> [Pixel coordinate grounding data]:

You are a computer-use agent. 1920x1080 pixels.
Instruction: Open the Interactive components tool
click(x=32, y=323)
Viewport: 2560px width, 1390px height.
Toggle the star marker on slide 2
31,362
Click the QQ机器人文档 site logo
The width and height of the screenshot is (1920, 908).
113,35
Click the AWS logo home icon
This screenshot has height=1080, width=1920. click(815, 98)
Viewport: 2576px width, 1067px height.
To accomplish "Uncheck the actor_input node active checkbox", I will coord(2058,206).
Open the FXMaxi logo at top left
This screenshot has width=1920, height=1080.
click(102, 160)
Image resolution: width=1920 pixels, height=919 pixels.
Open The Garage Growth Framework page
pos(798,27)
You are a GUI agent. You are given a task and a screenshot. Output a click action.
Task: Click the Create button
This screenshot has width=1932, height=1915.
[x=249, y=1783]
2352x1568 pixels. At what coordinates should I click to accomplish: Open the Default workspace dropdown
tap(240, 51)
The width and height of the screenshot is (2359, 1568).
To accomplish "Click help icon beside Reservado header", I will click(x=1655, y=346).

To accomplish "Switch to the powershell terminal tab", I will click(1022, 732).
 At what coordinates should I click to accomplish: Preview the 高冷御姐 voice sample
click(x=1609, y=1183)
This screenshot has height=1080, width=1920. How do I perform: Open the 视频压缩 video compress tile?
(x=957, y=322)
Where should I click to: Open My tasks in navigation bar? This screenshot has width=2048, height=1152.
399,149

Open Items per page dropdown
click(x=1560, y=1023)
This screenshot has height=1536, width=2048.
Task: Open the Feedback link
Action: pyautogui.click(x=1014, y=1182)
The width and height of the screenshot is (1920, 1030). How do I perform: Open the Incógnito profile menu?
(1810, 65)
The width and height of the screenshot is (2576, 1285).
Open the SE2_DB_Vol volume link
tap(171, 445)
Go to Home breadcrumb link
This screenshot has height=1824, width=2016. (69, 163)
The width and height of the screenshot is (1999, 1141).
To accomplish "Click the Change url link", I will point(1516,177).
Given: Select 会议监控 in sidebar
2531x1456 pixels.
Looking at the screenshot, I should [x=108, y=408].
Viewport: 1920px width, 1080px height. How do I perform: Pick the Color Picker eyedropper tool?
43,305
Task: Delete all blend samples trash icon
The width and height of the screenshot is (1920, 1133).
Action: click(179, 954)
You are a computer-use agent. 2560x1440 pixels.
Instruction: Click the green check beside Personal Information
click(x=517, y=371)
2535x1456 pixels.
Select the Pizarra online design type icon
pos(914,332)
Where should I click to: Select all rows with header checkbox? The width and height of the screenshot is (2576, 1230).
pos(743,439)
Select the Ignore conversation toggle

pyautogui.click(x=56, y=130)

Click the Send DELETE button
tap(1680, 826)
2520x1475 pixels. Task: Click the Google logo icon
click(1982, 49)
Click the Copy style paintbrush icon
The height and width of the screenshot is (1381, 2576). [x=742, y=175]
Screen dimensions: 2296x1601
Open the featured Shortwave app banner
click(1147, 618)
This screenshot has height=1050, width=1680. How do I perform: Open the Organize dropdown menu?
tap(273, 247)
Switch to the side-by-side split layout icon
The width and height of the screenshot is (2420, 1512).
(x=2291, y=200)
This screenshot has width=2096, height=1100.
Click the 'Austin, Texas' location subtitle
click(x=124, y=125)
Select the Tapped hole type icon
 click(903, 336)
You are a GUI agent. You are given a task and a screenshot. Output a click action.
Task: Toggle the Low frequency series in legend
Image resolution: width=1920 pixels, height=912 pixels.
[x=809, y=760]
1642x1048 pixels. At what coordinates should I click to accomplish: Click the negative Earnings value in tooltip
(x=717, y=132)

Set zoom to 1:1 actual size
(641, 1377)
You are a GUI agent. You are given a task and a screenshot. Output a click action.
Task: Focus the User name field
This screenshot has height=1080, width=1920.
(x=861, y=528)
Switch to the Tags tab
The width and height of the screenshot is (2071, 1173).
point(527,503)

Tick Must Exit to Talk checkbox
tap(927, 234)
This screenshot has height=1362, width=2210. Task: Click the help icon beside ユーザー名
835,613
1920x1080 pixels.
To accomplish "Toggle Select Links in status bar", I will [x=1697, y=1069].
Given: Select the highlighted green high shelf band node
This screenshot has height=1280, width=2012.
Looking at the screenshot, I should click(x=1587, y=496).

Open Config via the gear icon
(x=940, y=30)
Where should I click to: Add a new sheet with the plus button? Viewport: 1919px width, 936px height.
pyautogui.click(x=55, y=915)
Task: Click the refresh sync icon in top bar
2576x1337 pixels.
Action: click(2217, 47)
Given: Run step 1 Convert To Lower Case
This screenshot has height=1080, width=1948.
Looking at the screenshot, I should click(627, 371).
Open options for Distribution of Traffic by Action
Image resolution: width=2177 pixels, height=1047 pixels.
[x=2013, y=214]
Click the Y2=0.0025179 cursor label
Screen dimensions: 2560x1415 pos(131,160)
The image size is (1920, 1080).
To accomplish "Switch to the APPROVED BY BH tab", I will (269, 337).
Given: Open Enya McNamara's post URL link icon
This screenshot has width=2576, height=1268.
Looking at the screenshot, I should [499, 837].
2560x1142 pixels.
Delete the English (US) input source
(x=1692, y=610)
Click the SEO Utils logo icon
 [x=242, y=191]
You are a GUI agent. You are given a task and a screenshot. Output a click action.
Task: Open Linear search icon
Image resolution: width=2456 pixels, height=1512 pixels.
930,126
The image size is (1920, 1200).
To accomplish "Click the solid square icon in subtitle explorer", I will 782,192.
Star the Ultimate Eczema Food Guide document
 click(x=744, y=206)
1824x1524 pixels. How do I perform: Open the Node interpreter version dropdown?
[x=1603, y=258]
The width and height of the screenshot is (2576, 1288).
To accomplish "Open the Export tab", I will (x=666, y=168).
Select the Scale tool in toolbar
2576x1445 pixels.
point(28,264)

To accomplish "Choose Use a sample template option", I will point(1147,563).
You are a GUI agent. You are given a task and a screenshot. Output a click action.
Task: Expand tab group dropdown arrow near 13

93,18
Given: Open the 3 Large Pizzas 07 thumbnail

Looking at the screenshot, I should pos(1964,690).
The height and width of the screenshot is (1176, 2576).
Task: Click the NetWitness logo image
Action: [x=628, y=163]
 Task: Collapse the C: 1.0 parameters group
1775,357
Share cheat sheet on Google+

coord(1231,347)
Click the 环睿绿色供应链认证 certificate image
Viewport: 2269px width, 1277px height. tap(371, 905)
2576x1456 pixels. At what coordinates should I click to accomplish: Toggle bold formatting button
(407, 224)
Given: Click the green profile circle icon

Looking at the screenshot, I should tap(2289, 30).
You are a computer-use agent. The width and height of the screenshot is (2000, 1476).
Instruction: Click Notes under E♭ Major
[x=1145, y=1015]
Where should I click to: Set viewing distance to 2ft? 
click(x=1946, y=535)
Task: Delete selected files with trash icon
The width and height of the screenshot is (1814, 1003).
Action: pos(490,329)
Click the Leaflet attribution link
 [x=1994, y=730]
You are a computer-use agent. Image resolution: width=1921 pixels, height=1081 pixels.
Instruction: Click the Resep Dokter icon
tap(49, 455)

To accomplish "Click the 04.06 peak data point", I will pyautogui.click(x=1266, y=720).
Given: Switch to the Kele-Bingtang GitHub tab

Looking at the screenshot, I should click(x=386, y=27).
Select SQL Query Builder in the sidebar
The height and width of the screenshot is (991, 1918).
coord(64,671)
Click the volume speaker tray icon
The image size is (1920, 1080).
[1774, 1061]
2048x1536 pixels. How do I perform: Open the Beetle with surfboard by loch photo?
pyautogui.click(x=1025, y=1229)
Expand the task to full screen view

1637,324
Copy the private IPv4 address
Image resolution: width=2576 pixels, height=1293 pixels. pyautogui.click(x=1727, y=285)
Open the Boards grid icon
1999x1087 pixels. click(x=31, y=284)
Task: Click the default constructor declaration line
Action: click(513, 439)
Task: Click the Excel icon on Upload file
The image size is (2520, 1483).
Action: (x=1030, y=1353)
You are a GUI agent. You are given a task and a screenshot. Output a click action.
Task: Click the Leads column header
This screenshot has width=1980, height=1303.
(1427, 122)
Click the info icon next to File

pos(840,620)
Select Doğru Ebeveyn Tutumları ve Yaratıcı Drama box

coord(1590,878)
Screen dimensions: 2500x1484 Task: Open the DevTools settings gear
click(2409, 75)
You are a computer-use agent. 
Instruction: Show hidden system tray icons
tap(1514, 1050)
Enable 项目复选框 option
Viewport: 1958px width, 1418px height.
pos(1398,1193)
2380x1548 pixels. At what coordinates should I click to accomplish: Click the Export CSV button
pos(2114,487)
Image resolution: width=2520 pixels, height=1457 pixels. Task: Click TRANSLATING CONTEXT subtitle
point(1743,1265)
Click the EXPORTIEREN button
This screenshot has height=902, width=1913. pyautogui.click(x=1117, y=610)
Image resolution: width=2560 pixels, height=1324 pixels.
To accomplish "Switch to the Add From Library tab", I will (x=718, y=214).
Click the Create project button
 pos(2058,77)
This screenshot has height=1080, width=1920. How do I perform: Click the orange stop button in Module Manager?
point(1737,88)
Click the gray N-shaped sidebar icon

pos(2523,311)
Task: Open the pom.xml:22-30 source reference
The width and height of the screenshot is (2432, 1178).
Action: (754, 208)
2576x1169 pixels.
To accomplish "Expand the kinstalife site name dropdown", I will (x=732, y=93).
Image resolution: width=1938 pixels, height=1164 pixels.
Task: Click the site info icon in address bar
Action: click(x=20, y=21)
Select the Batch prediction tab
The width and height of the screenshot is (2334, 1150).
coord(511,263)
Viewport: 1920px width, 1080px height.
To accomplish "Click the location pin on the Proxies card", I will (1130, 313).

> [Work item]:
Above are some lines. Repeat exactly, and only, those from the line that has "Task: Delete all blend samples trash icon" through the line that has "Switch to the Tags tab".

> [Response]:
Task: Delete all blend samples trash icon
The width and height of the screenshot is (1920, 1133).
Action: click(179, 954)
You are a computer-use agent. 2560x1440 pixels.
Instruction: Click the green check beside Personal Information
click(x=517, y=371)
2535x1456 pixels.
Select the Pizarra online design type icon
pos(914,332)
Where should I click to: Select all rows with header checkbox? The width and height of the screenshot is (2576, 1230).
pos(743,439)
Select the Ignore conversation toggle

pyautogui.click(x=56, y=130)

Click the Send DELETE button
tap(1680, 826)
2520x1475 pixels. Task: Click the Google logo icon
click(1982, 49)
Click the Copy style paintbrush icon
The height and width of the screenshot is (1381, 2576). [x=742, y=175]
Screen dimensions: 2296x1601
Open the featured Shortwave app banner
click(1147, 618)
This screenshot has height=1050, width=1680. How do I perform: Open the Organize dropdown menu?
tap(273, 247)
Switch to the side-by-side split layout icon
The width and height of the screenshot is (2420, 1512).
(x=2291, y=200)
This screenshot has width=2096, height=1100.
Click the 'Austin, Texas' location subtitle
click(x=124, y=125)
Select the Tapped hole type icon
 click(903, 336)
You are a GUI agent. You are given a task and a screenshot. Output a click action.
Task: Toggle the Low frequency series in legend
Image resolution: width=1920 pixels, height=912 pixels.
[x=809, y=760]
1642x1048 pixels. At what coordinates should I click to accomplish: Click the negative Earnings value in tooltip
(x=717, y=132)

Set zoom to 1:1 actual size
(641, 1377)
You are a GUI agent. You are given a task and a screenshot. Output a click action.
Task: Focus the User name field
This screenshot has height=1080, width=1920.
(x=861, y=528)
Switch to the Tags tab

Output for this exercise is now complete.